Required work >>
a) Translate this sentence from the passage on Pratt and Freire into Spanish: "This allows students and teachers to be equal."
b) Rewrite the part of the passage on Pratt and Freire from "Pratt would say" to "of the subject.", changing "contact zones" to "meeting grounds".

-------- Text

Pratt would say that the literate arts are good for the contact zones. They help highlight individuality and our understanding/access to other cultures. However, this is simply one author’s opinion. This is a subject that needs to be viewed from multiple angles. Paulo Freire, Author of The Banking Concept of Education, shares his opinions of the subject.

The banking method is viewed as an unforgivable sin in the eyes of Freire. It is a system that consists of a teacher pouring thoughts, facts, and ideas into the minds of the students. It leaves no room for discussion; just a constant flow of information which the students often don’t know how to handle. Instead of this method, Freire argue in favor of a learning device he calls “problem-posing”. This allows students and teachers to be equal. All ask questions, all discover new things, and all find the answer. He favors this because the students know things. In the banking method, “The students are not called upon to know, but to memorize the contents narrated by the teacher” (263). This is why the problem-posing and literate arts are important. Ultimately: they complement each other. Each provides the student with the opportunity to speak and be heard. To be able to put words down on paper is an expression of knowledge – what Freire wants all students to have. Freire feels education is most important thing in life. By working with the literate arts and the problem-posing method what you learn is given meaning. A lot of what Freire speaks of coincides with Pratt. The literate arts are a form of communication – communication is a key in human communities. He also expresses his feelings of the importance of history and how it provides a way to progress in life. Education is a modern day revolution – the only way to revise our history and make the future better.

----------------
-------- Information provided

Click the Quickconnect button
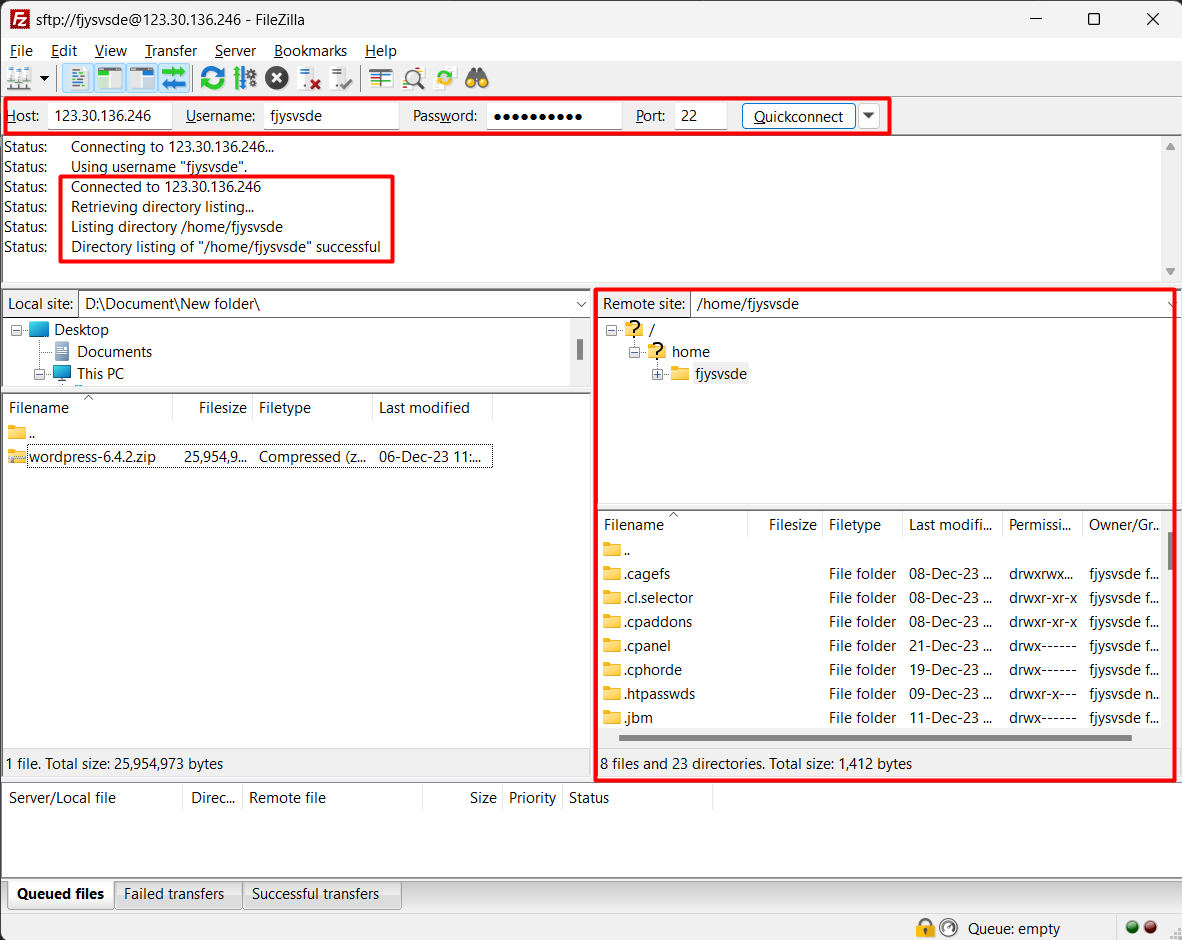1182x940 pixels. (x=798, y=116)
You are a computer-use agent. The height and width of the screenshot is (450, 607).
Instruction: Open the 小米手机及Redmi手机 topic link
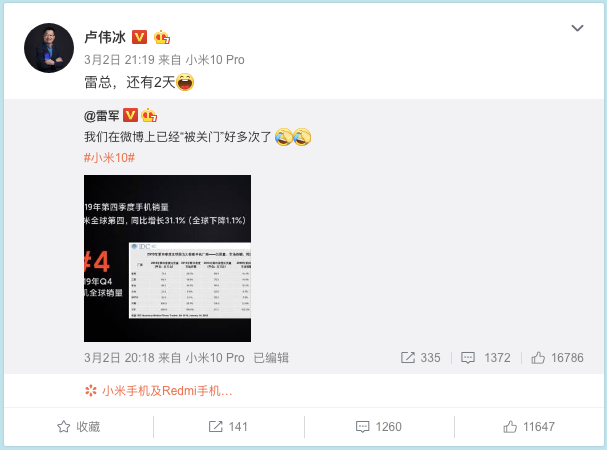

----------------

Solutions to the tasks >>
a) Esto permite que los estudiantes y los maestros sean iguales.

b)
Pratt would say that the literate arts are good for the meeting grounds. They help highlight individuality and our understanding/access to other cultures. However, this is simply one author’s opinion. This is a subject that needs to be viewed from multiple angles. Paulo Freire, Author of The Banking Concept of Education, shares his opinions of the subject.